## About this task
Take the lines from the one with "Given: Remove consent" to the end of the listing, both ends included, and quote them exactly, leaving pictures out.

::::

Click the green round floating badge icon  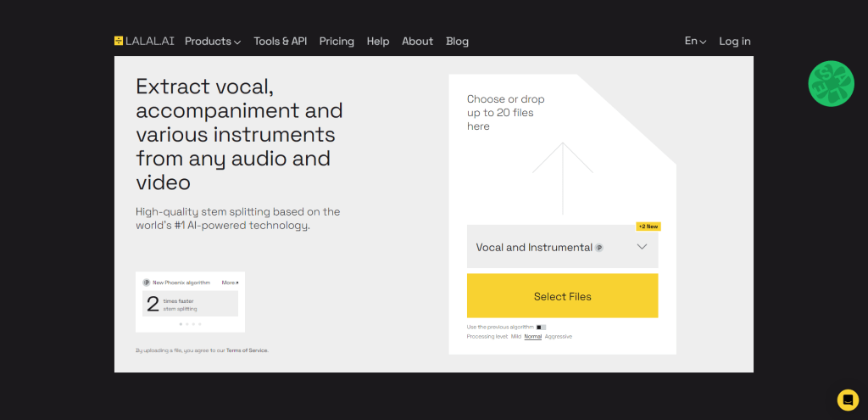[x=831, y=84]
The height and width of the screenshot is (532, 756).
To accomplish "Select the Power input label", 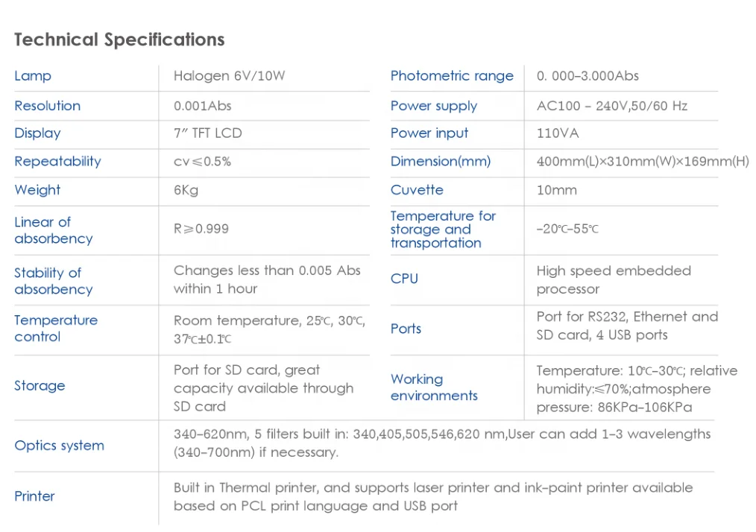I will pos(429,133).
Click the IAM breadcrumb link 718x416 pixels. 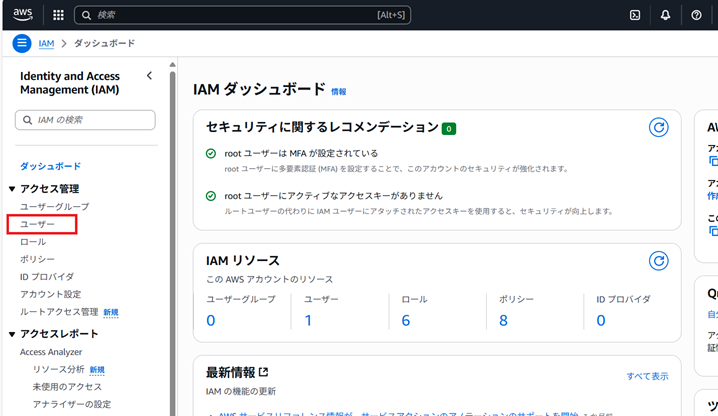pyautogui.click(x=46, y=44)
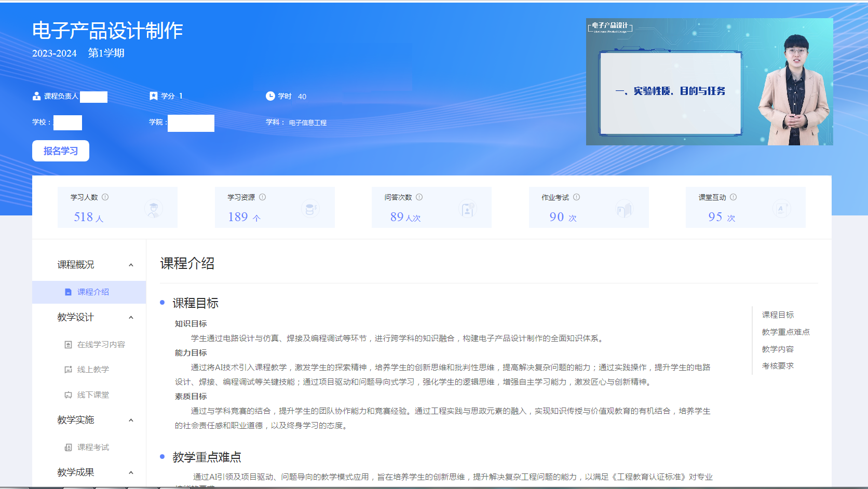The height and width of the screenshot is (489, 868).
Task: Open the 线下课堂 sidebar item
Action: click(x=93, y=395)
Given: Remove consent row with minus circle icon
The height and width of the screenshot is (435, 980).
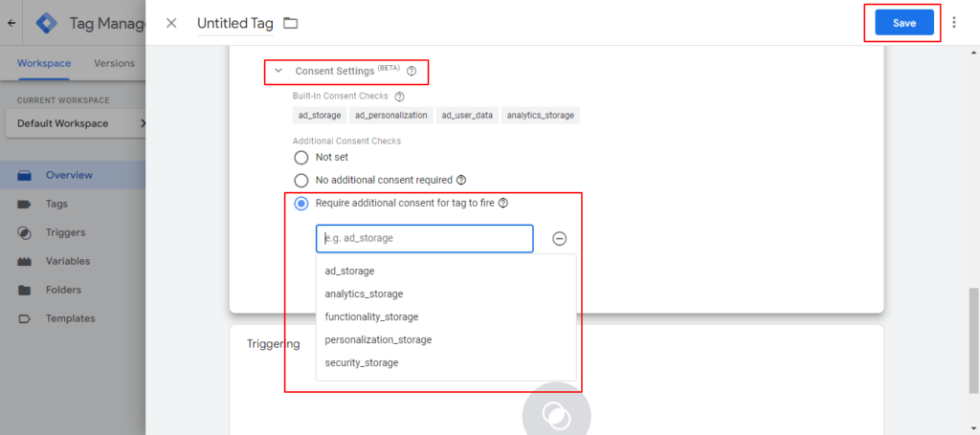Looking at the screenshot, I should click(x=560, y=239).
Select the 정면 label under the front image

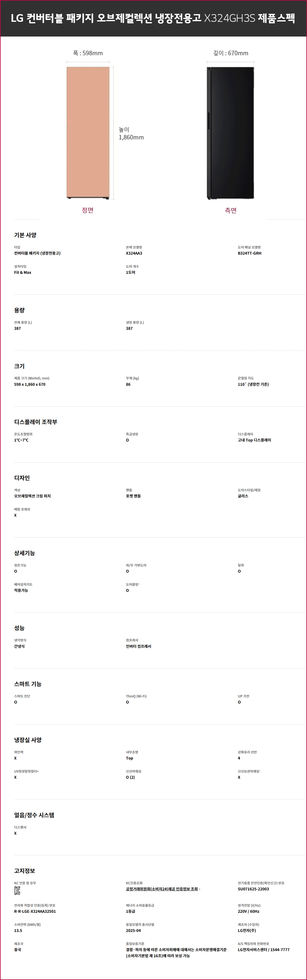[x=87, y=210]
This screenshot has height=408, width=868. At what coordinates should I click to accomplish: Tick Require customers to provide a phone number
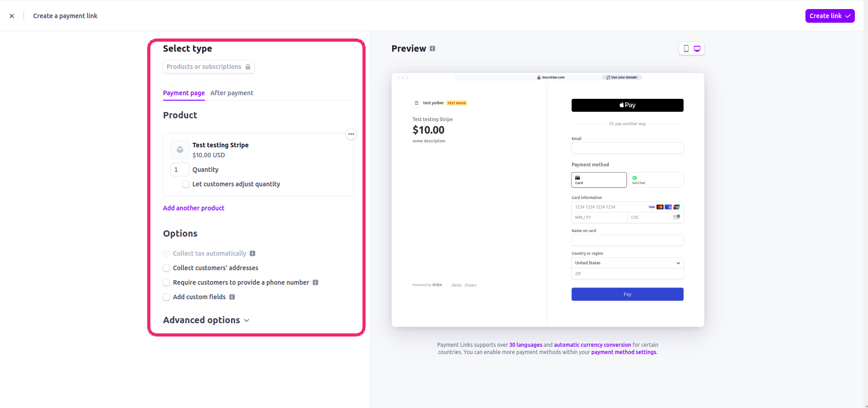click(166, 282)
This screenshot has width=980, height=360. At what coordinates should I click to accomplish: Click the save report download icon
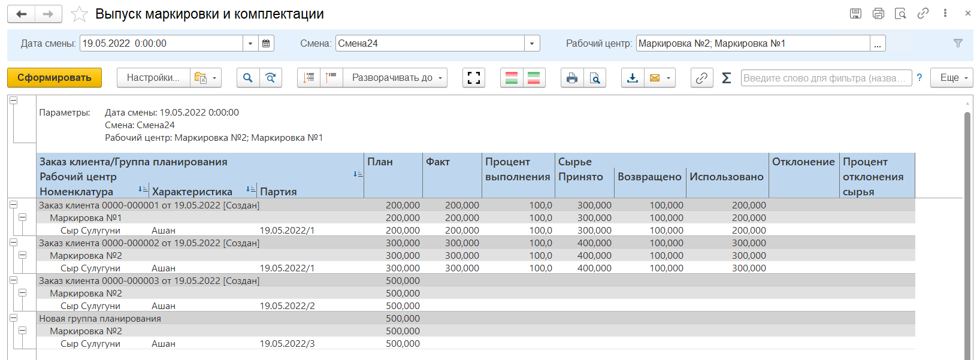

::::

## Response box
Given: Remove consent row with minus circle icon
The height and width of the screenshot is (435, 980).
Looking at the screenshot, I should click(x=560, y=239).
Select the 정면 label under the front image

[x=87, y=210]
This screenshot has height=408, width=868. At what coordinates should I click to accomplish: Tick Require customers to provide a phone number
click(166, 282)
This screenshot has width=980, height=360. At what coordinates should I click to accomplish: Click the save report download icon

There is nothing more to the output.